I stopped licking the place where she’d burned my thumb. “Why were you making like a gossipeeper in the corridor?”

“Mister Lanerd wasn’t at the studio.” She glanced over her shoulder at Roffis, shivered. “He’s always at the studio, program nights. When he didn’t show up, I asked Miss Millett where he was; she said he’d stayed here at the hotel. She seemed terribly upset about something; that didn’t make me worry any less. Jeff, he’s our producer, he couldn’t tell me anything, either. He was bothered about Mister Lanerd’s absence, too. So I hurried back here to his suite, thinking that was where Miss Millett meant. But he wasn’t over there. Then I heard voices across the hall. I knew there shouldn’t be anyone in Miss Millett’s rooms, so I came and listened at the door.”

Hacklin grunted skeptically. “How long you been keyholing out there?”

“Only a minute or two.” She did what she could to fix her face with her soggy handkerchief. “Who — did that?” She pointed at Roffis.

Hacklin raised his eyebrows. “Wouldn’t have any idea?”

“No.” Then it struck her; Lanerd’s absence, the dead man, the officer investigating. She slapped the handkerchief to her mouth. “Oh, no! You couldn’t possibly suspect Mister Lanerd of a thing like that!” Probably Hacklin hadn’t, up to then.
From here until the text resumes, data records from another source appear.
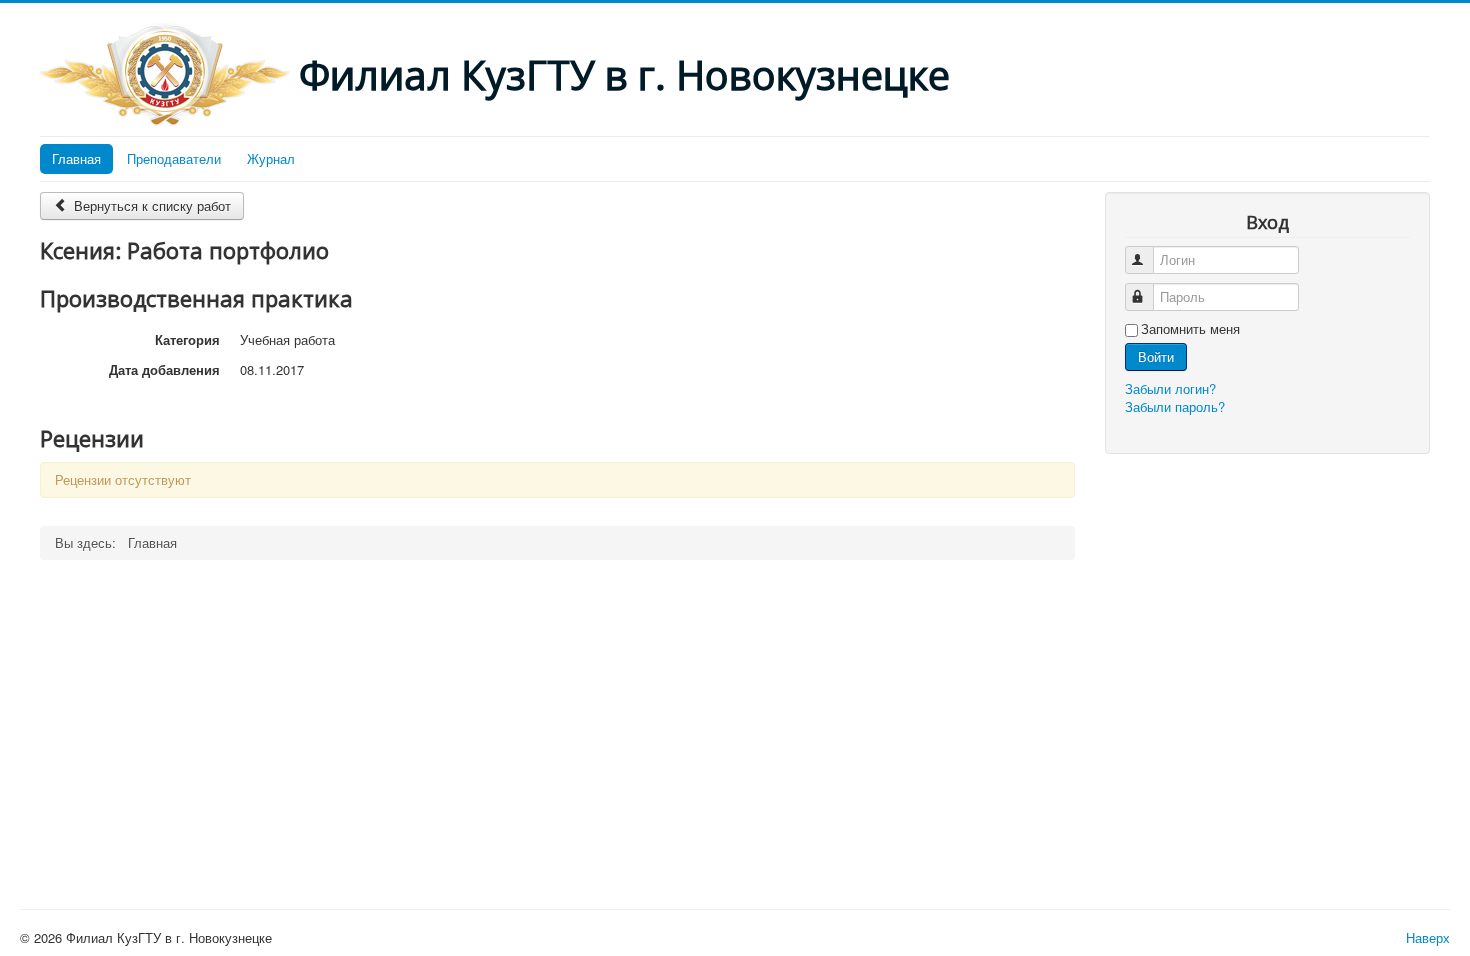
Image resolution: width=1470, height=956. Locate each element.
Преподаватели (174, 158)
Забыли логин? (1170, 388)
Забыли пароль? (1175, 406)
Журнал (271, 158)
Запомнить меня (1190, 329)
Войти (1156, 356)
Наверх (1428, 937)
But it must have occurred to him now that his boss downtown might ask why he’d sent Lanerd away after he’d been found in the same room with a murdered man. “When were you last in this suite, Miss Moore?”

“I’ve never been in here before.” She had herself pretty well under control.
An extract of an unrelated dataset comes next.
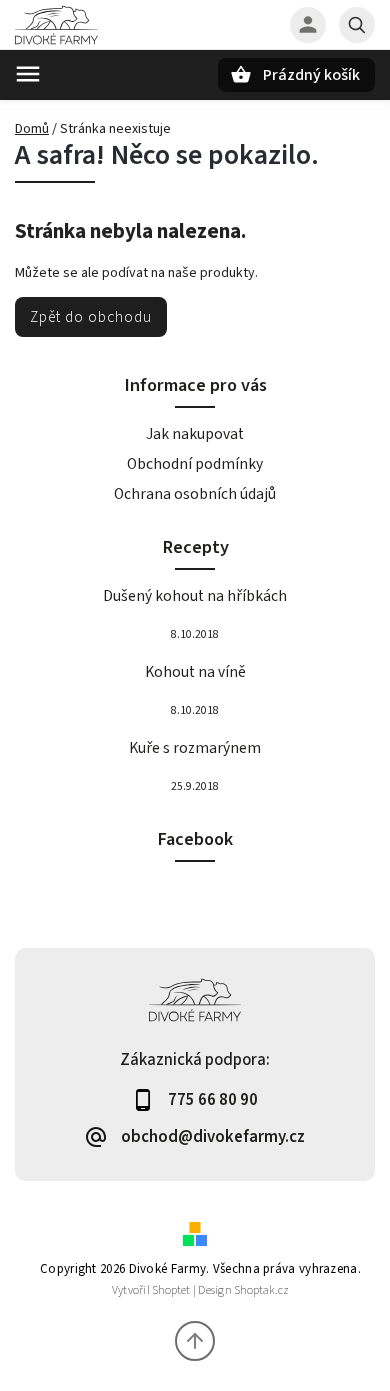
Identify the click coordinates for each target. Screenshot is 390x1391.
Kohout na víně (195, 672)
“You seem to know your way around the hotel right well. How’d you get into Lanerd’s rooms?” That accusing-finger method didn’t adorn Hacklin’s style.

I thought he’d gone far enough. “Mister Lanerd often uses his duplex for business entertainment. His advertising-agency crowd comes and goes, all hours of day and night. Miss Moore could get a key just by asking. Expect she’s known, down at the desk.”

“Yes, indeed.” She nodded gratefully.